Older black voters — and in particular older black women — remain our party’s bedrock. But efforts to solidify our party’s base can’t end with the identity of Biden’s running mate. No matter the race of the woman he selects to be our party’s vice presidential nominee, we need to embrace an agenda that speaks to everyday concerns of our party’s anchor constituencies. And the addition of college-educated women to that base will require us to recruit different candidates for our farm team, highlight new issues, give new weight to parts of our legislative agenda and advertise with a new base audience in mind.
Suburbia’s emergence as a new Democratic base traces an arc similar to one scribed over the past decade in Colorado: Once considered a swing state at best, the state is now cobalt blue, where the GOP can’t even hope to compete in presidential elections. That’s instructive. Nancy Pelosi is speaker today not because Rep. Alexandria Ocasio-Cortez of New York inspired fervor on social media, but because Lucy McBath of Georgia, Abigail Spanberger of Virginia and Lauren Underwood of Illinois, among many others, flipped mostly suburban red districts in 2018. Those victories were fueled by women with college degrees. We need to learn from those wins and replicate them around the country.
It’s true that younger voters helped propel Obama into the White House — but Obama’s coalition was unique to Obama. Biden is developing a coalition all his own. Black and urban centers will be crucial in 2020, and Biden is poised to be the first Democrat since Al Gore to win a constituency that’s particularly important in swing states, namely voters 65 and older. Clinton, Obama and John Kerry all fell short; Biden appears to be getting a majority of seniors, never easy for a Democrat.

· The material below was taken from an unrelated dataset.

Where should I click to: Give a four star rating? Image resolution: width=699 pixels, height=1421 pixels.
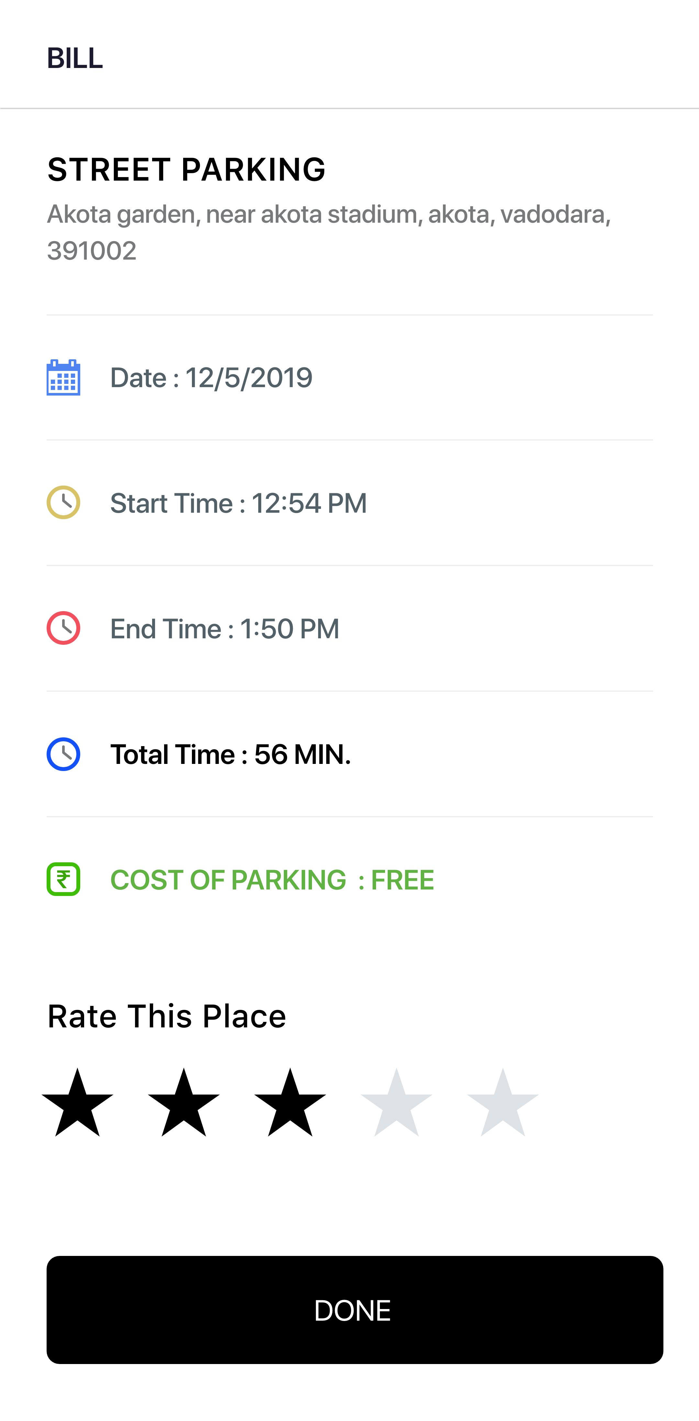[396, 1104]
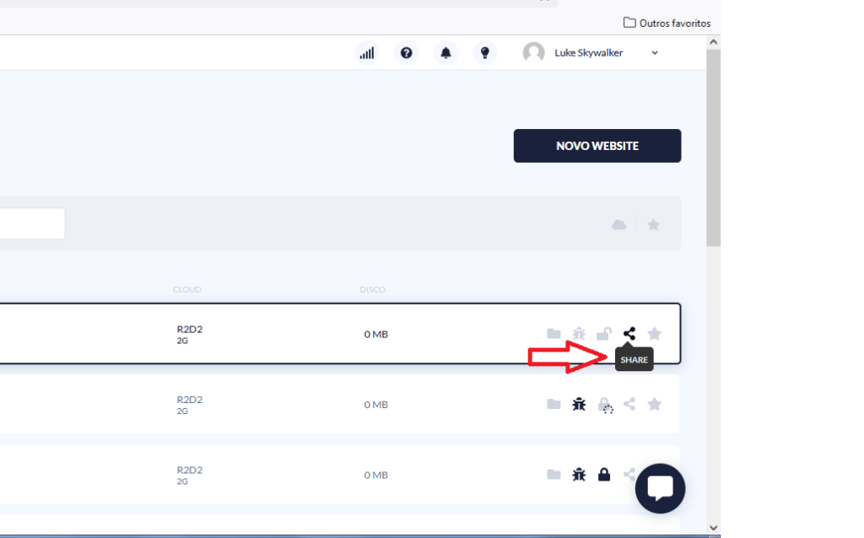The width and height of the screenshot is (864, 538).
Task: Open the help question mark icon
Action: [406, 53]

But it is suburban women who are creating the new Democratic majority and the change that can bring. After suburban districts painted Virginia’s state legislature blue last year, Democrats managed to deliver legislative victories on gun safety, abortion rights and racial equality. And because that progress has inspired so much additional support, Virginia is now out of President Trump’s reach. Unlike voters who will either vote for Biden or just stay home, college-educated suburban women will choose between Biden and Trump in November, meaning each additional vote from this group is essentially a vote Trump loses. In other words, like black voters, these women are a key to reestablishing a progressive judiciary, addressing social injustice and expanding economic prosperity from the middle out.
To win Wisconsin, Michigan, Pennsylvania, North Carolina, Florida or Arizona, Democrats will need to speak explicitly to these voters’ concerns. We should talk as much about environmental protection — clean water and clean air — as we do about climate change. When discussing infrastructure, we should highlight traffic reduction as much as light rail. We should pay as much attention to expanding universal pre-kindergarten and improving K-12 education funding as we do to college costs. And beyond talking about Trump’s cultural divisiveness, we should focus on the culture of corruption in Trump’s Washington.
The Trump campaign is so focused on driving enthusiasm within his narrow base of white male populist voters that he won’t even try to compete for the suburbs — he has already ceded that ground. That marks a unique and historic opportunity for Democrats, not only for 2020 but also for years beyond. It’s not enough to be an alternative to Trump — we need an affirmative agenda that binds the “metropolitan majority” of urban and suburban voters. If our political and legislative strategies reflect and include the interests of both the nation’s urban core and college-educated suburban women, a President Biden and his Democratic successors are sure to be able to enact much more of our party’s progressive agenda in the years and decades to come.